▶ **Objective**: Turn the records from the line with "The image size is (1400, 842)." to the line with "[x=348, y=33]", both lines included, into a Markdown table with the columns No. and Line, one numbered row per line and no blank lines. Include only those lines, and leave the pictures out.

:: Records supplied ::

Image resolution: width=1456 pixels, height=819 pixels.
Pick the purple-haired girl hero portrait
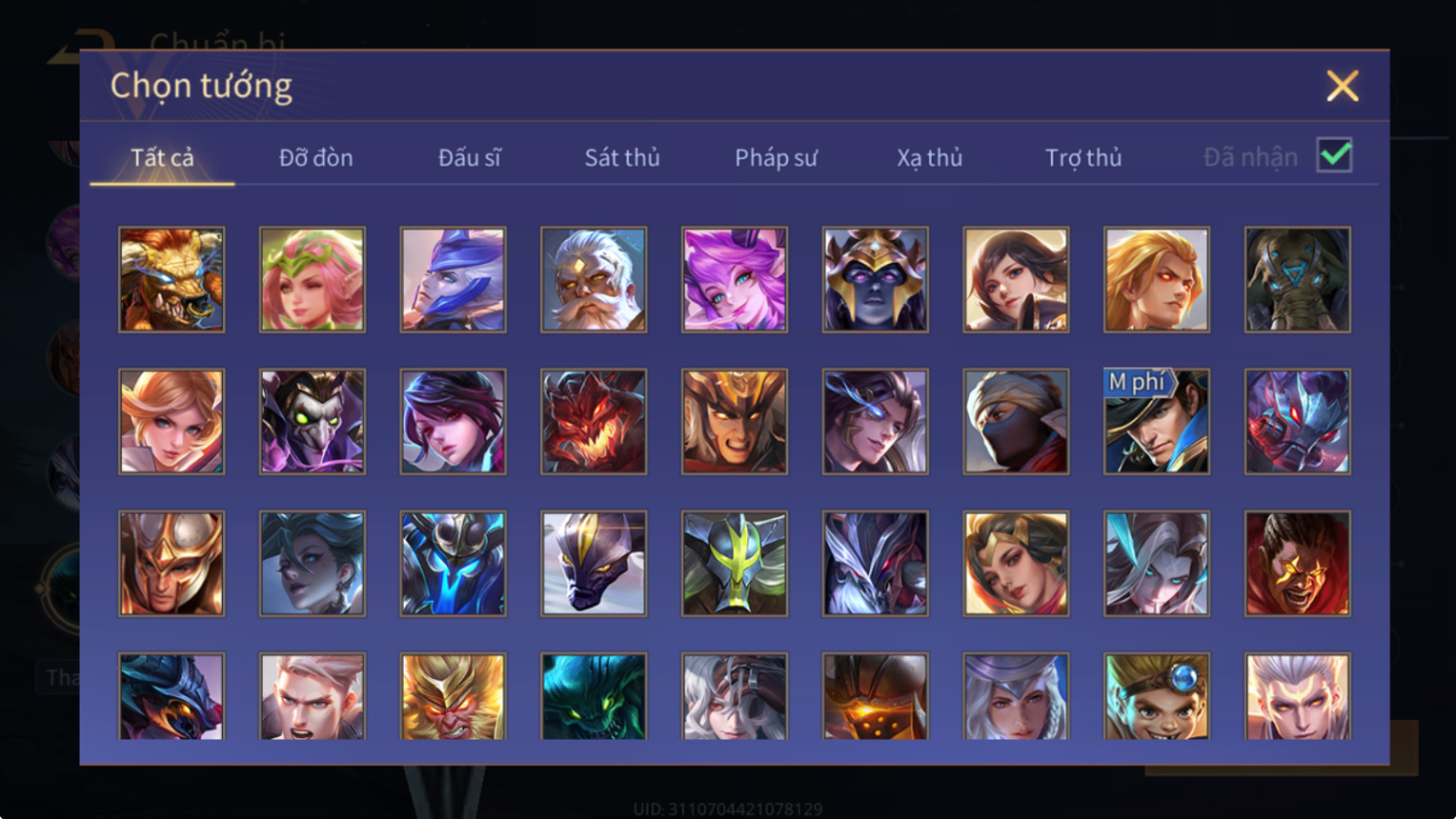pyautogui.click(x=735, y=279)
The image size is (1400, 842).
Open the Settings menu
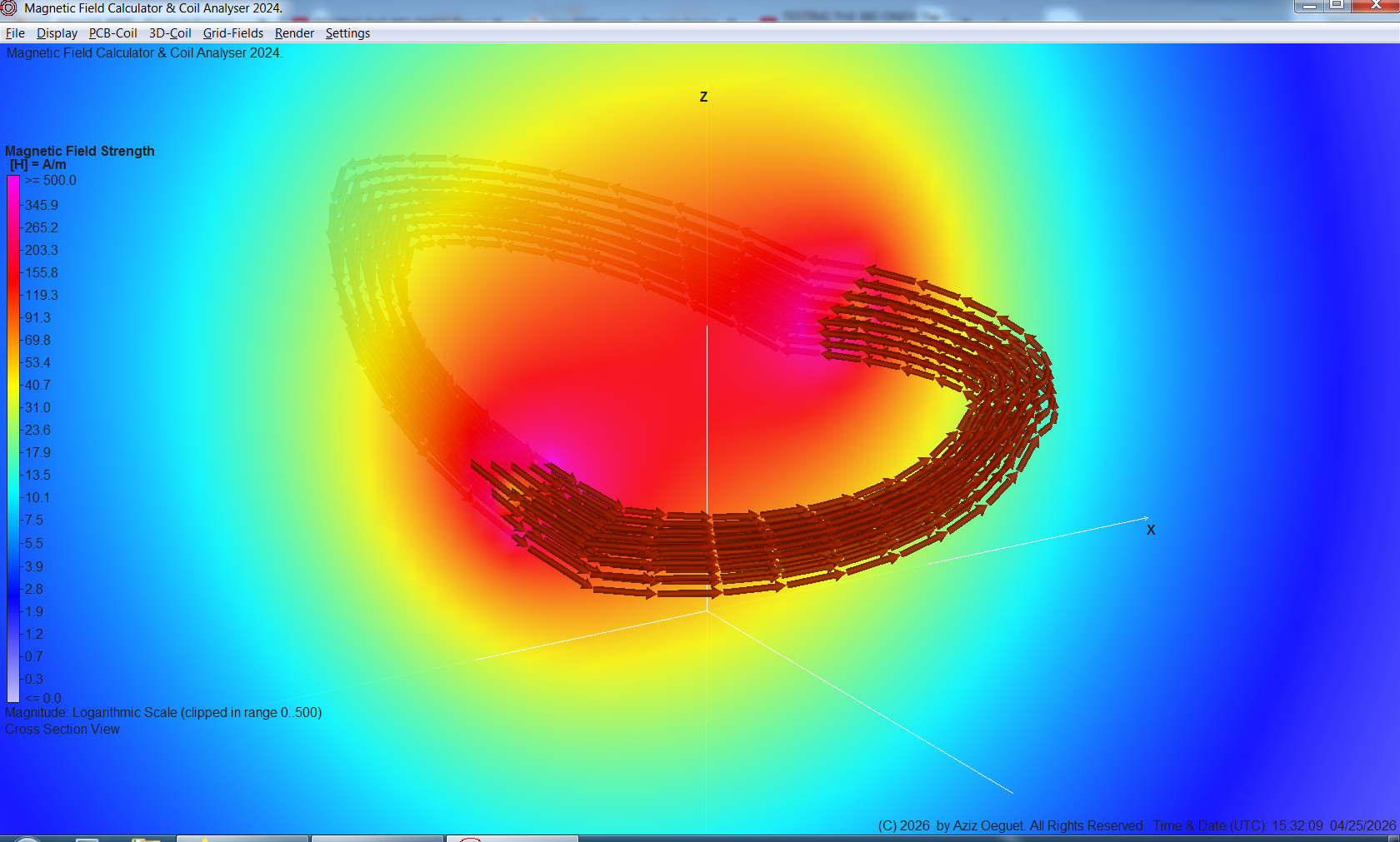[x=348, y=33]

:::
:: Records supplied ::

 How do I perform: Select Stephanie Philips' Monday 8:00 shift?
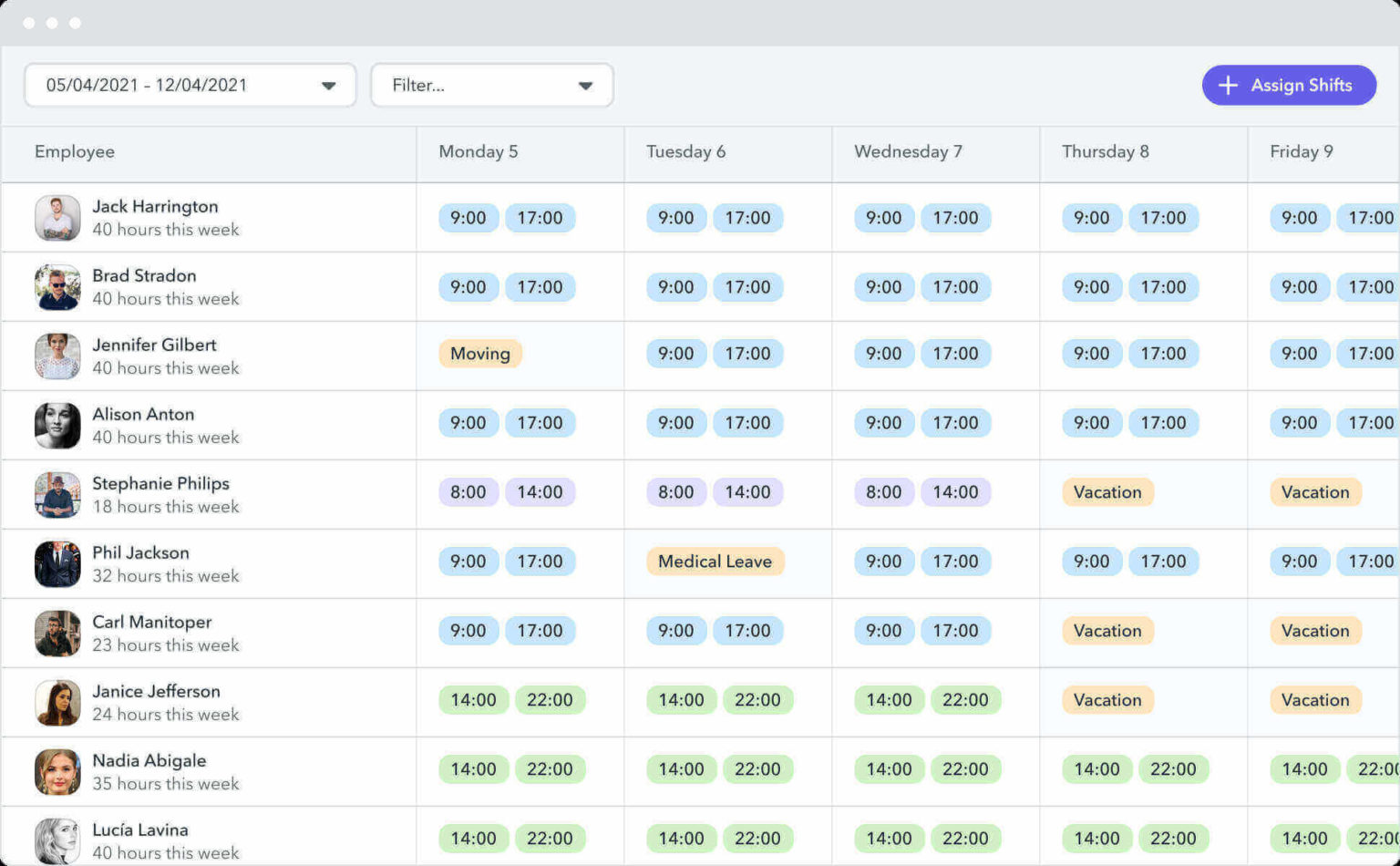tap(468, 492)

:::

▶ **Task result**:
| No. | Line |
|---|---|
| 1 | The image size is (1400, 842). |
| 2 | Open the Settings menu |
| 3 | [x=348, y=33] |